Start of RECORDS PROVIDED

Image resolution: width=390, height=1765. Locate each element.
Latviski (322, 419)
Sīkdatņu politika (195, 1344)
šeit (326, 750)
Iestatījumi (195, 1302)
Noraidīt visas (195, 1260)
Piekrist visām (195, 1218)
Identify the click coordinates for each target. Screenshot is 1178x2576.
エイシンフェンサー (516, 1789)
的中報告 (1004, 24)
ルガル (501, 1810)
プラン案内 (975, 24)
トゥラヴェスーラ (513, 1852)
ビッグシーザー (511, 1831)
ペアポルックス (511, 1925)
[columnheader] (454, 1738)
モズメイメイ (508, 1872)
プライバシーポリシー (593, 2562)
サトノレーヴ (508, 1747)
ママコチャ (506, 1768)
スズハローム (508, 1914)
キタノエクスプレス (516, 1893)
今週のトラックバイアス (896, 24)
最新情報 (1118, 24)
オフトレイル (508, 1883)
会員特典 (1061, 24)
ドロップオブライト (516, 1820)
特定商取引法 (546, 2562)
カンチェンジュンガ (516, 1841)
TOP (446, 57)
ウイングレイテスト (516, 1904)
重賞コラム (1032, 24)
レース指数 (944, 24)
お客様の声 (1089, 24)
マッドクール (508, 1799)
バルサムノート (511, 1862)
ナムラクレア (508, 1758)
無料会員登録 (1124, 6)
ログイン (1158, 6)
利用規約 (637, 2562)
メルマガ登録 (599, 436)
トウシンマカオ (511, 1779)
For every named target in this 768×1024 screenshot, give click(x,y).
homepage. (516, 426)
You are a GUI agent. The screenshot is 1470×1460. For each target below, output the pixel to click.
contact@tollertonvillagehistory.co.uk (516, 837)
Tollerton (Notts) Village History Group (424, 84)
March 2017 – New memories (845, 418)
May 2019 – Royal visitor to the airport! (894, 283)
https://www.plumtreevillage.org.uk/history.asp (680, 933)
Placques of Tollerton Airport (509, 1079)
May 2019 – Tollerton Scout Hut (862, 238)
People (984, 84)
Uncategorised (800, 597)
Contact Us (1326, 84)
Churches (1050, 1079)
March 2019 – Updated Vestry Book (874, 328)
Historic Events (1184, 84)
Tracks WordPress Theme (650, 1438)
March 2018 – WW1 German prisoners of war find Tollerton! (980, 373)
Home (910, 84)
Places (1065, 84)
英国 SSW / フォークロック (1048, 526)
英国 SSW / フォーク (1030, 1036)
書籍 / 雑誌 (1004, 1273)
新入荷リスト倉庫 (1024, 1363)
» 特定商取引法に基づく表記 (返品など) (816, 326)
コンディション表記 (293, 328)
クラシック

End of RECORDS PROVIDED

- **TASK ITEM**: Please let your answer be exactly the lines from the one holding "バルサムノート (511, 1862)" through the last line of the entries above, both ends included.

- **RESPONSE BELOW**:
バルサムノート (511, 1862)
ナムラクレア (508, 1758)
無料会員登録 (1124, 6)
ログイン (1158, 6)
利用規約 (637, 2562)
メルマガ登録 (599, 436)
トウシンマカオ (511, 1779)
For every named target in this 768×1024 screenshot, give click(x,y).
homepage. (516, 426)
You are a GUI agent. The screenshot is 1470×1460. For each target below, output the pixel to click.
contact@tollertonvillagehistory.co.uk (516, 837)
Tollerton (Notts) Village History Group (424, 84)
March 2017 – New memories (845, 418)
May 2019 – Royal visitor to the airport! (894, 283)
https://www.plumtreevillage.org.uk/history.asp (680, 933)
Placques of Tollerton Airport (509, 1079)
May 2019 – Tollerton Scout Hut (862, 238)
People (984, 84)
Uncategorised (800, 597)
Contact Us (1326, 84)
Churches (1050, 1079)
March 2019 – Updated Vestry Book (874, 328)
Historic Events (1184, 84)
Tracks WordPress Theme (650, 1438)
March 2018 – WW1 German prisoners of war find Tollerton! (980, 373)
Home (910, 84)
Places (1065, 84)
英国 SSW / フォークロック (1048, 526)
英国 SSW / フォーク (1030, 1036)
書籍 / 雑誌 (1004, 1273)
新入荷リスト倉庫 (1024, 1363)
» 特定商取引法に基づく表記 (返品など) (816, 326)
コンディション表記 (293, 328)
クラシック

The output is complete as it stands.